DATA ROWS:
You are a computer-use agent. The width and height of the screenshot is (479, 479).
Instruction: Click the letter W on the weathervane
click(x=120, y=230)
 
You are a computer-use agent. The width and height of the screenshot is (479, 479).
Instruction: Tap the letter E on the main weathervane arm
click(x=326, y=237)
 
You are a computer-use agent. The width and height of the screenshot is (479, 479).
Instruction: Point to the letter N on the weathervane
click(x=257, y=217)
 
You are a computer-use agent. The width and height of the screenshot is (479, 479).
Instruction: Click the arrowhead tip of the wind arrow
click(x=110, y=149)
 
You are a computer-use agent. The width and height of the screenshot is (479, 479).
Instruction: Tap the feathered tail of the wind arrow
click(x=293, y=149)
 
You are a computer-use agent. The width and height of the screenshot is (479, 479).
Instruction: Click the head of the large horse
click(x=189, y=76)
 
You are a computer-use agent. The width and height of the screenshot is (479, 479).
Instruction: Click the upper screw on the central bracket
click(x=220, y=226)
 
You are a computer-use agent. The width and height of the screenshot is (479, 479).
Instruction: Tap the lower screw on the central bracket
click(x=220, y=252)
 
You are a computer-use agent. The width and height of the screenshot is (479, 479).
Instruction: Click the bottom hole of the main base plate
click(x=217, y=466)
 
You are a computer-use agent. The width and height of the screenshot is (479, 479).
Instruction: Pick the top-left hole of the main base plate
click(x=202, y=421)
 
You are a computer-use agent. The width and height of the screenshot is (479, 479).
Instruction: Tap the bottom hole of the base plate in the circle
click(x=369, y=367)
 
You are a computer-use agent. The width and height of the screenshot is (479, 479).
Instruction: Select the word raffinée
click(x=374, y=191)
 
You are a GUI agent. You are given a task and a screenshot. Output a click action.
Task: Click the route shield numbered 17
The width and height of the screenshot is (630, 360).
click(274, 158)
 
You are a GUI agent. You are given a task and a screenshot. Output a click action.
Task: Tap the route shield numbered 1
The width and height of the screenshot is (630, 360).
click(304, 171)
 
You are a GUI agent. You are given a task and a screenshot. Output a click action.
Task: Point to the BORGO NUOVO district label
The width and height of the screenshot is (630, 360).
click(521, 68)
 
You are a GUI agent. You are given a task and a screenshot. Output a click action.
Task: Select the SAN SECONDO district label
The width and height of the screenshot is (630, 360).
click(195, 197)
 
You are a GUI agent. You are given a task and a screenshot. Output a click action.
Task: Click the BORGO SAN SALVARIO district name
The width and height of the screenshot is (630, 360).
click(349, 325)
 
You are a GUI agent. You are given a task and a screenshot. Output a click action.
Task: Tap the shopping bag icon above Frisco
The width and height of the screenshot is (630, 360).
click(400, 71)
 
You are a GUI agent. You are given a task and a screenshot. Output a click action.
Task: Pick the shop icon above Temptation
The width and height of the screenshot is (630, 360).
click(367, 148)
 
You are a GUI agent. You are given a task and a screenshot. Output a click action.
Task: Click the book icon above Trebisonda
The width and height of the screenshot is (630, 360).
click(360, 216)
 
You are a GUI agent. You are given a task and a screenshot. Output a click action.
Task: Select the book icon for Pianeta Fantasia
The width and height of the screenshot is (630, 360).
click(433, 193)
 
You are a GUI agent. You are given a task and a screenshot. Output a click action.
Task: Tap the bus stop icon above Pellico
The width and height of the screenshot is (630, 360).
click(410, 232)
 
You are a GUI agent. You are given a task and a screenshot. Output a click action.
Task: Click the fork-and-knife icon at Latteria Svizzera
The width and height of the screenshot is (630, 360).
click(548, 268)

WORK TO DO: Copy out every one of the records above verbatim, from the first line to the last.

TASK ANSWER:
You are a computer-use agent. The width and height of the screenshot is (479, 479).
Instruction: Click the letter W on the weathervane
click(x=120, y=230)
 
You are a computer-use agent. The width and height of the screenshot is (479, 479).
Instruction: Tap the letter E on the main weathervane arm
click(x=326, y=237)
 
You are a computer-use agent. The width and height of the screenshot is (479, 479).
Instruction: Point to the letter N on the weathervane
click(x=257, y=217)
 
You are a computer-use agent. The width and height of the screenshot is (479, 479).
Instruction: Click the arrowhead tip of the wind arrow
click(x=110, y=149)
 
You are a computer-use agent. The width and height of the screenshot is (479, 479).
Instruction: Tap the feathered tail of the wind arrow
click(x=293, y=149)
 
You are a computer-use agent. The width and height of the screenshot is (479, 479).
Instruction: Click the head of the large horse
click(x=189, y=76)
 
You are a computer-use agent. The width and height of the screenshot is (479, 479).
Instruction: Click the upper screw on the central bracket
click(x=220, y=226)
 
You are a computer-use agent. The width and height of the screenshot is (479, 479).
Instruction: Tap the lower screw on the central bracket
click(x=220, y=252)
 
You are a computer-use agent. The width and height of the screenshot is (479, 479).
Instruction: Click the bottom hole of the main base plate
click(x=217, y=466)
 
You are a computer-use agent. The width and height of the screenshot is (479, 479).
Instruction: Pick the top-left hole of the main base plate
click(x=202, y=421)
 
You are a computer-use agent. The width and height of the screenshot is (479, 479).
Instruction: Tap the bottom hole of the base plate in the circle
click(x=369, y=367)
 
You are a computer-use agent. The width and height of the screenshot is (479, 479).
Instruction: Select the word raffinée
click(x=374, y=191)
 
You are a GUI agent. You are given a task and a screenshot. Output a click action.
Task: Click the route shield numbered 17
The width and height of the screenshot is (630, 360).
click(274, 158)
 
You are a GUI agent. You are given a task and a screenshot. Output a click action.
Task: Tap the route shield numbered 1
The width and height of the screenshot is (630, 360).
click(304, 171)
 
You are a GUI agent. You are given a task and a screenshot. Output a click action.
Task: Point to the BORGO NUOVO district label
The width and height of the screenshot is (630, 360).
click(521, 68)
 
You are a GUI agent. You are given a task and a screenshot. Output a click action.
Task: Select the SAN SECONDO district label
The width and height of the screenshot is (630, 360).
click(195, 197)
 
You are a GUI agent. You are given a task and a screenshot. Output a click action.
Task: Click the BORGO SAN SALVARIO district name
The width and height of the screenshot is (630, 360).
click(349, 325)
 
You are a GUI agent. You are given a task and a screenshot. Output a click action.
Task: Tap the shopping bag icon above Frisco
The width and height of the screenshot is (630, 360).
click(400, 71)
 
You are a GUI agent. You are given a task and a screenshot. Output a click action.
Task: Pick the shop icon above Temptation
The width and height of the screenshot is (630, 360).
click(367, 148)
 
You are a GUI agent. You are given a task and a screenshot. Output a click action.
Task: Click the book icon above Trebisonda
The width and height of the screenshot is (630, 360).
click(360, 216)
 
You are a GUI agent. You are given a task and a screenshot. Output a click action.
Task: Select the book icon for Pianeta Fantasia
The width and height of the screenshot is (630, 360).
click(433, 193)
 
You are a GUI agent. You are given a task and a screenshot. Output a click action.
Task: Tap the bus stop icon above Pellico
The width and height of the screenshot is (630, 360).
click(410, 232)
 
You are a GUI agent. You are given a task and a screenshot. Output a click action.
Task: Click the fork-and-knife icon at Latteria Svizzera
The width and height of the screenshot is (630, 360).
click(548, 268)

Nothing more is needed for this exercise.